名剣を打てるからといって、家が直せるわけじゃない
「ちょっ、アンタ、いきなり何やってんだい! あーもう、汚いねぇ」
「ゲホッ、ゲホッ……何やってんだじゃねーよ! むしろそっちが何言ってんだよ!?」
母から飛び出た爆弾発言に、俺は思い切りむせながらも言い返す。だが母さんは意味が分からないという感じで俺の方を見てくる。

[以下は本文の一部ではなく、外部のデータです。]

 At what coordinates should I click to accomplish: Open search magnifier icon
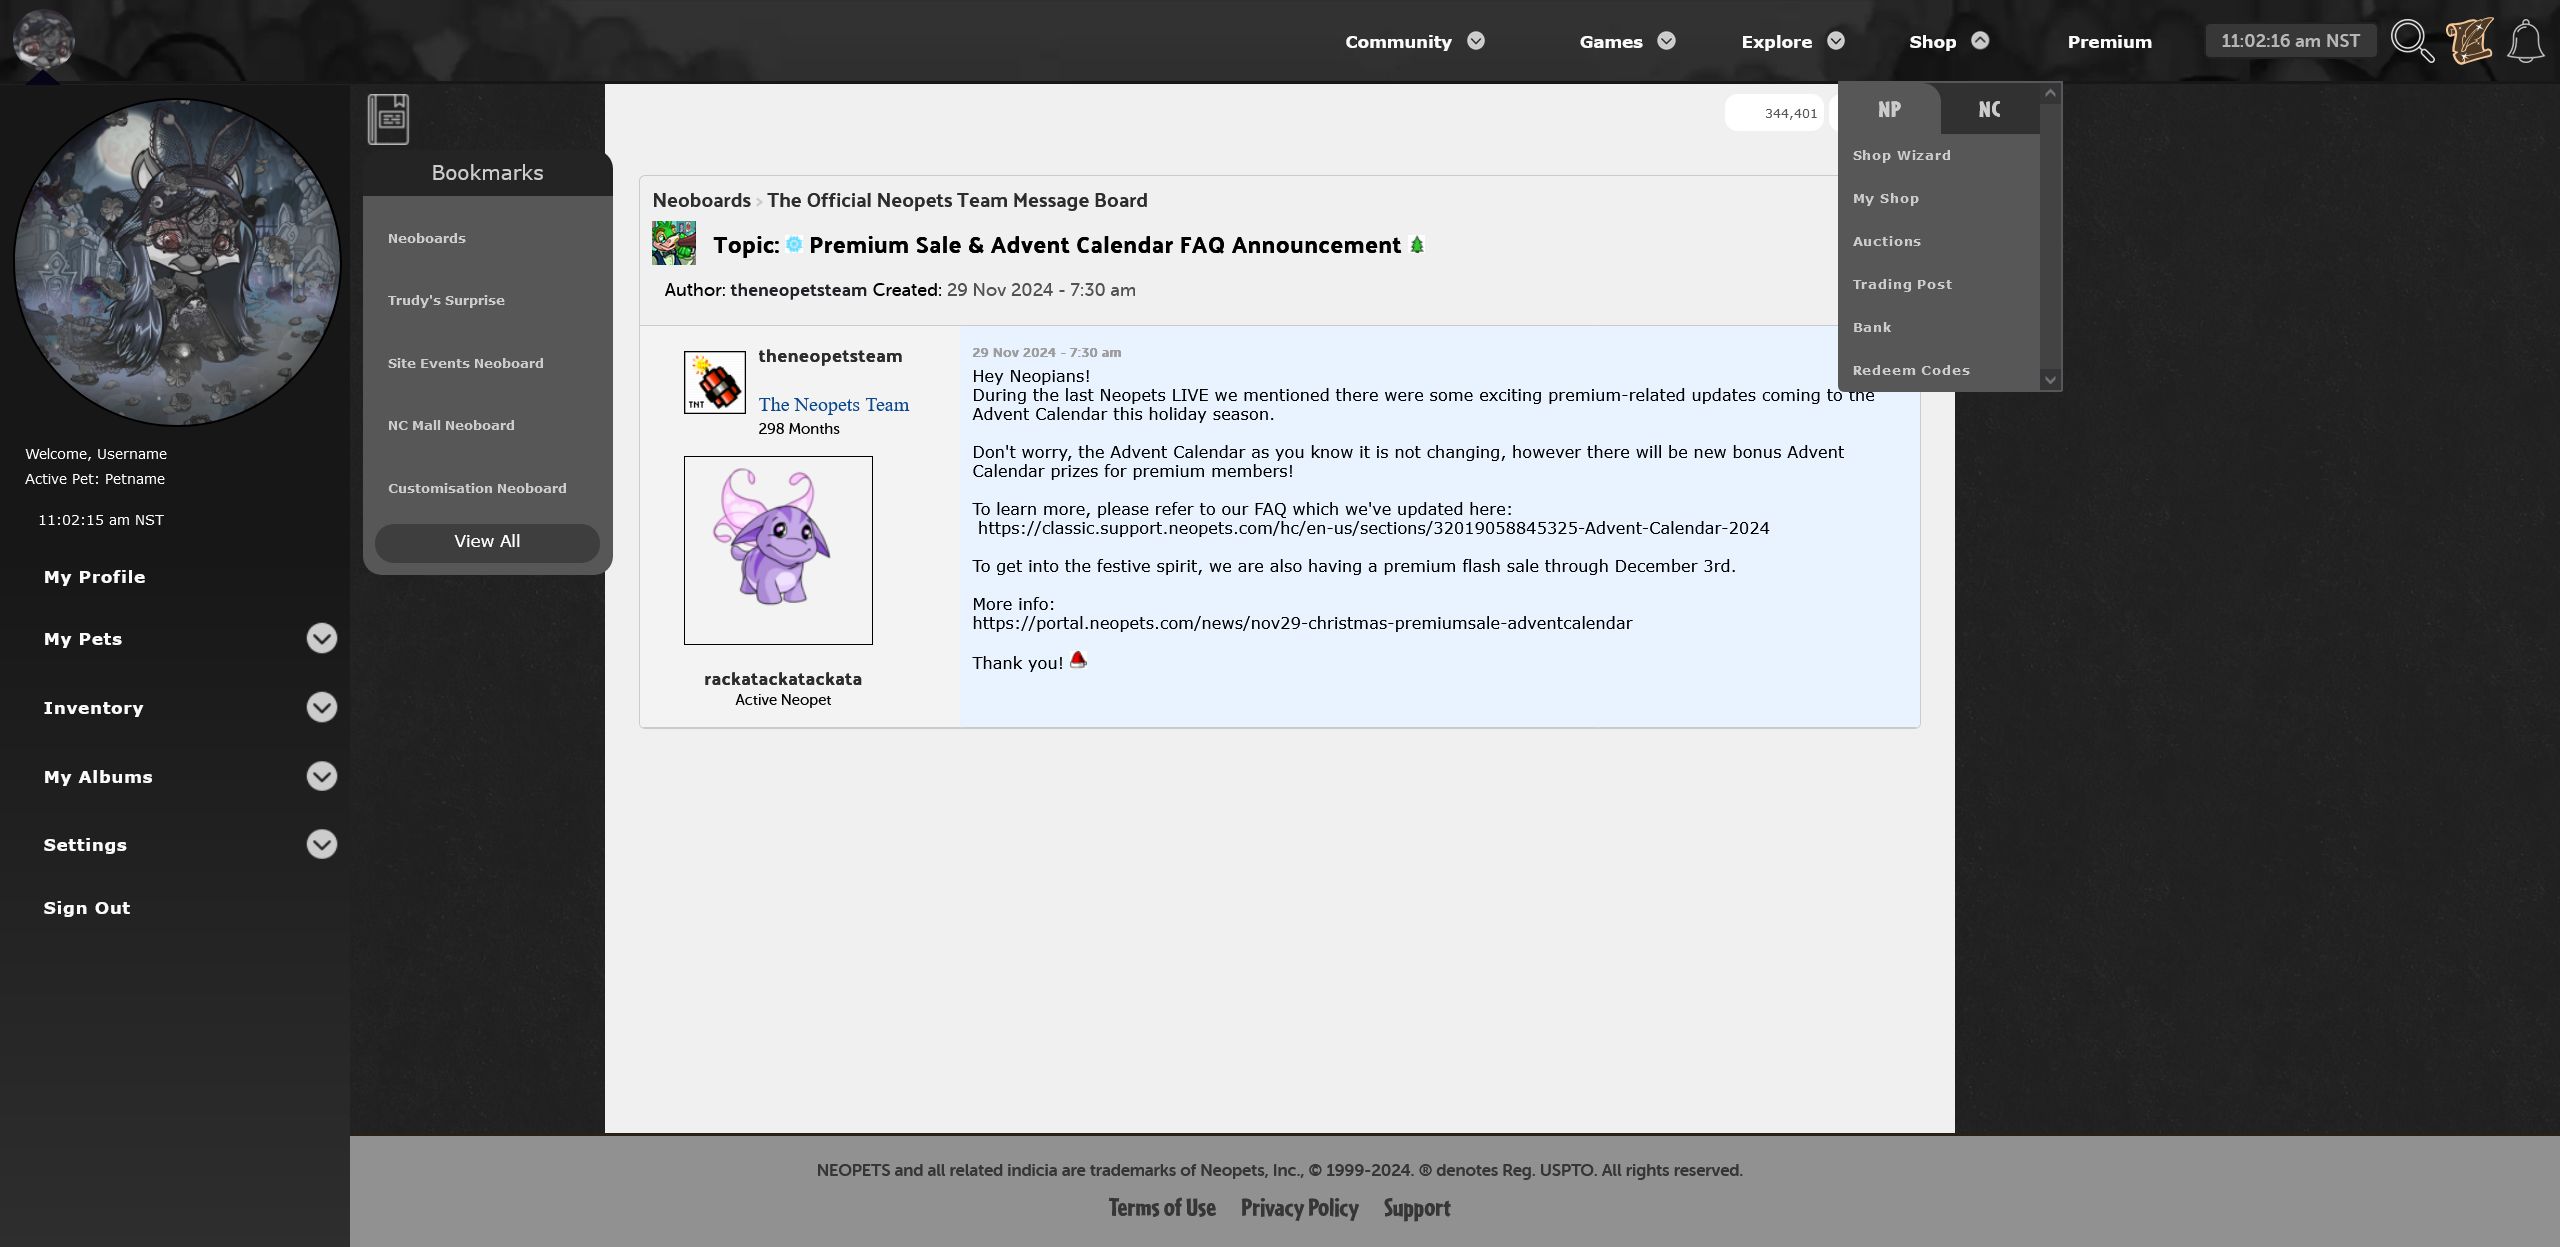click(x=2411, y=41)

「何って、息子がこんな可愛い女の子を連れて家に帰ってきたら、普通はそうだって思うだろう? 違うかい?」
「いや、それは……」
常識の話で言うなら、母さんの判断は正しい。というか、それは俺だって懸念していたことだしな。だが……
「……おいティア。お前からも何か言ってくれよ」
「そうね……結婚式って、この村でやればいいの? それとも町に出て教会を借りればいいのかしら?」
「ふぁっ!?」
多分今、俺は人生で一番間抜けな声を出したと思う。楽しげに笑うティアの言葉が、何一つ理解できない。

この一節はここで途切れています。